Súbitamente, un golpe de aire frío los sacudió desde uno de los corredores y el sonido metálico de una voz cavernosa llegó hasta sus oídos.

– Irene… -susurró la voz.

Los nervios de la muchacha se trabaron en una red de hielo. La voz llegó de nuevo. Irene clavó los ojos en el extremo del corredor. Ismael siguió su mirada y la vio. Flotando sobre el suelo, envuelta en un manto de neblina, Simone avanzaba hacia ellos con los brazos extendidos. Un brillo diabólico bailaba en sus ojos. Unas fauces surcadas de colmillos acerados asomaron tras sus labios apergaminados.

– Mamá -gimió Irene.

– Ésa no es tu madre… -dijo Ismael, apartando a la chica de la trayectoria de aquel ser.

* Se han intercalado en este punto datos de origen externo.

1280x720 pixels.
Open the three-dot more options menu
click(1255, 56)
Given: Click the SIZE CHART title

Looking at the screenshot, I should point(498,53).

La luz golpeó aquel rostro y lo desveló en todo su horror. Ismael se abalanzó sobre Irene para esquivar las garras del autómata. La criatura giró sobre sí misma y se les encaró de nuevo. Tan sólo medio rostro se había completado. La otra mitad no era más que una máscara de metal.

– Es el muñeco que vimos. No es tu madre -dijo el muchacho, que trataba de arrancar a su amiga del trance en que la visión la había sumido-. Esa cosa los mueve como si fuesen marionetas…

El mecanismo que sostenía al autómata dejó escapar un chasquido. Ismael pudo ver cómo las garras viajaban hacia ellos de nuevo, a toda velocidad. El muchacho cogió a Irene y se lanzó a la fuga sin saber a ciencia cierta hacia adónde se dirigía. Corrieron tan rápidamente como se lo permitieron sus piernas a través de una galería f1anqueada por puertas que se abrían a su paso y siluetas que se descolgaban del techo.

– ¡Rápido! -gritó Ismael, oyendo el martille o de los cables de suspensión a sus espaldas.

Irene se volvió a mirar atrás. Las fauces caninas de aquella monstruosa réplica de su madre se cerraron a veinte centímetros de su rostro. Las cinco agujas de sus garras se lanzaron sobre su rostro. Ismael tiró de ella y la empujó al interior de lo que parecía una gran sala en la penumbra.

La chica cayó de bruces sobre el suelo y él cerró la puerta a su espalda. Las garras del autómata se clavaron sobre la puerta, puntas de flecha letales. -Dios mío… -suspiró-. Otra vez no…

Irene alzó la vista; su piel del color del papel. -¿Estás bien? -le preguntó Ismael.

La muchacha asintió vagamente para luego mirar a su alrededor. Paredes de libros ascendían hacia el infinito. Miles y miles de volúmenes formaban una espiral babilónica, un laberinto de escaleras y pasadizos.